Submit Files

We saw the basics of a submit file in the quick start guide, but here we'll drill down into some of the specifics. This is by no means an exhaustive guide, as ever the HTCondor Documentation is recommended as a reference. Aside for some differences around the exact memory / cpu amounts you can request, you should be able to use an HTCondor submit file you use elsewhere here at CERN. That said, there are also some local shortcuts that we've added to help people. We detail those differences here too.

Default schedd mapping

Launching jobs from central services like lxplus or aiadm will benefit from our internal configuration that automatically maps a user to a specific schedd. This mapping ensures that users get a consistent view of their jobs by always interacting with the same schedd.

To see the current mapping, or to see how to change mapping, please refer to the documentation for myschedd

Universe

HTCondor allows submission to different platforms or architectures with the use of something it calls universes. In the submit file, you can specify the universe, like so:

universe = vanilla

The vanilla universe is the default that you will get if you specify nothing, and is in general the one that you'll want to use. However, we will run other universes, such as the docker universe, which allows jobs to be executed inside Docker containers.

Input, output and logs

Most jobs require input and output in order to run. HTCondor provides job logging using the following job submission directives:

input  = jobinput.txt
output = joboutput.txt
error  = joberr.txt
log    = joblog.txt

For applications requiring standard input (stdin) during job execution, the input file can be specified which HTCondor then uses to pipe into stdin of the running executable. Subsequently, the output file contains standard output (stdout) and error file keeps track of standard error (stderr) messages. Finally, the log file reports job status progression as reported by HTCondor.

Whereas HTCondor doesn't require a shared filesystem, the use of one is supported at CERN and enables some additional features, such as being able to use condor_wait on the log file to monitor job state transitions. In the above example, the paths are relative, but are presumed to be on a shared filesystem that both the submission node and the condor scheduler can both access. At the present time in CERN this effectively means AFS, though other shared filesystems will be supported as they become available.

There are a number of variables that can be used in the generation of the filenames, which is useful when a submit file is being used to generate multiple jobs. This is an example of such a submit file excerpt:

input  = input/job.$(ClusterId).$(ProcId).txt
output = output/job.$(ClusterId).$(ProcId).output
log    = log/job.$(ClusterId).$(ProcId).log

The variables that can be used in the submit file are detailed here which is useful to separate files. It is though also sometimes useful to have a single logfile for each submission, in which case condor_wait can watch individual jobs in the logfile.

• **Material shown**
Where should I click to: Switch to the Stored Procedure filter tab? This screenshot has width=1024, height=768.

---

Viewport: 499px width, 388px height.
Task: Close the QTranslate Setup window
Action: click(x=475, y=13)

• **Goals**
• 1. Decide whether each statement agrees with the submit files guide, answering yes or no and quoting the words of the guide that decide it: (a) If no universe is specified, a job gets the vanilla universe. (b) HTCondor requires a shared filesystem. (c) The error file records standard output messages.
• 2. Write the next part of the submit files guide, picking up right after its final sentence.
The listing has nothing to do with the submit files guide.

• **Final results**
• 1.
(a) Yes: "The vanilla universe is the default that you will get if you specify nothing"
(b) No: "Whereas HTCondor doesn't require a shared filesystem"
(c) No: "error file keeps track of standard error (stderr) messages"

• 2.
Operating system requirements

The default operating system is set system-wide and is currently AlmaLinux9. To select the non-default operating system, please use a requirements attribute in your job submit file:

To see the list of available operating systems, and the proportions, run:

$ condor_status -compact -af OpSysAndVer | sort | uniq -c

At the time of writing though, there's only one answer.

Since we're at it though, we could mention Architecture instead, that's a bit less mono:

$ condor_status -compact -af Arch | sort | uniq -c
     19 aarch64
   3144 X86_64

(Guess the default!)

OS selection via Containers

Given we are about to go through a period where we are less homogenous with Operating Systems, there are options to have the OS managed for you, with containers being an option.

The following can be added to your submit file:

MY.WantOS = "el9"

...with valid choices currently being el7, el8 and el9.

This will ensure your job runs in the correct OS version for these - whatever flavour of Enterprise Linux clone is run for that release. Your job will match to a machine, if that machine is running a different base OS, then your job will run in a singularity/apptainer container.

Setting the OpSysAndVer as the previous example will ensure that you match on the base OS of the worker node. Combining the two options doesn't really make sense, at best it would mean that you are reducing the potential workers to run your OS version independent container.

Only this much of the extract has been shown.